• Work instructions:
Among the records below, the line containing "Instruction: Open the help icon at top right" marks the start. Output it and all lines after it exactly.

Pixel coordinate grounding data:
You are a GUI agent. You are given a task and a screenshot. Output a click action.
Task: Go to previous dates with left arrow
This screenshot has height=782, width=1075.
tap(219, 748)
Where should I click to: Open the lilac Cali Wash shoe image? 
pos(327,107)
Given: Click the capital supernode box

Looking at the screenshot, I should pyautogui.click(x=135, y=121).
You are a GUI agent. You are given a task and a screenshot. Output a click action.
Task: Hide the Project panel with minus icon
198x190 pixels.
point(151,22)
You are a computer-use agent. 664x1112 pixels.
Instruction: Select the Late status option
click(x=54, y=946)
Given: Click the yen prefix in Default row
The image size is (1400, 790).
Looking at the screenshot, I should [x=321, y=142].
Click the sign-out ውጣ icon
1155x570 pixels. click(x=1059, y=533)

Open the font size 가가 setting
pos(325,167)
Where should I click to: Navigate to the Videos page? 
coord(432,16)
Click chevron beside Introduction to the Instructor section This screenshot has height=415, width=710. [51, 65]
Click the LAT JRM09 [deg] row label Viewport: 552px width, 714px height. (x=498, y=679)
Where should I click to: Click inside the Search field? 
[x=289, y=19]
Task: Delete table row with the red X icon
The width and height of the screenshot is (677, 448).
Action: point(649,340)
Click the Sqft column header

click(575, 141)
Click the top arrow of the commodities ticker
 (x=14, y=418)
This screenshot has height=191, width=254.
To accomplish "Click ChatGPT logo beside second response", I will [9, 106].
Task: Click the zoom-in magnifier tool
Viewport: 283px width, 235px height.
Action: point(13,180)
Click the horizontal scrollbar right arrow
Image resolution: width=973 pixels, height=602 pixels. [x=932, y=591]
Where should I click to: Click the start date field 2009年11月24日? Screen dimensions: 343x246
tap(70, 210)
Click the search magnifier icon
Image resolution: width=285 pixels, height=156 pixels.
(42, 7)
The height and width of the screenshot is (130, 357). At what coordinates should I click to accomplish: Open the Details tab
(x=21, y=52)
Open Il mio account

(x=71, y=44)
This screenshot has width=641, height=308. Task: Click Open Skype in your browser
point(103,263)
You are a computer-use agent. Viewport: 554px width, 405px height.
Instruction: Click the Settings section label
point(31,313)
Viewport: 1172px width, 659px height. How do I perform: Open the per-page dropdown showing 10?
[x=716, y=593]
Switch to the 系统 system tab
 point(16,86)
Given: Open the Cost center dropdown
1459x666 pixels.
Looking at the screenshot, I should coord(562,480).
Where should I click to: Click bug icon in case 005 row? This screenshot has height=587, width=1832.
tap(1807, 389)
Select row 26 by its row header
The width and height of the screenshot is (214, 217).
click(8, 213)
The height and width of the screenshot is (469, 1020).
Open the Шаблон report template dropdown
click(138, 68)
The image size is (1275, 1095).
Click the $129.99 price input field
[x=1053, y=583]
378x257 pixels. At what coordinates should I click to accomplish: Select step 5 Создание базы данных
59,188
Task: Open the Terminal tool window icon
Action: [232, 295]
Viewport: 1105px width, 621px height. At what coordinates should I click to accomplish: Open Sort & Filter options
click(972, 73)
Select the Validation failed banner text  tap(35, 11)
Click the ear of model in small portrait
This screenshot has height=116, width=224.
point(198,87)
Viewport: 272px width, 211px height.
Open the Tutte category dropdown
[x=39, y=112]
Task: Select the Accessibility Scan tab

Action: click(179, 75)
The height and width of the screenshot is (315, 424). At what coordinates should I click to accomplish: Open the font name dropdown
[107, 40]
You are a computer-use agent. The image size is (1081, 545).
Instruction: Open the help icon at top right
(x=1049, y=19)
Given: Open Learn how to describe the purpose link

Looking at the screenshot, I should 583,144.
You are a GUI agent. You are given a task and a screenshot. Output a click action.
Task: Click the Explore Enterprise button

• Output of the exercise:
Instruction: Open the help icon at top right
(x=1049, y=19)
Given: Open Learn how to describe the purpose link

Looking at the screenshot, I should 583,144.
You are a GUI agent. You are given a task and a screenshot. Output a click action.
Task: Click the Explore Enterprise button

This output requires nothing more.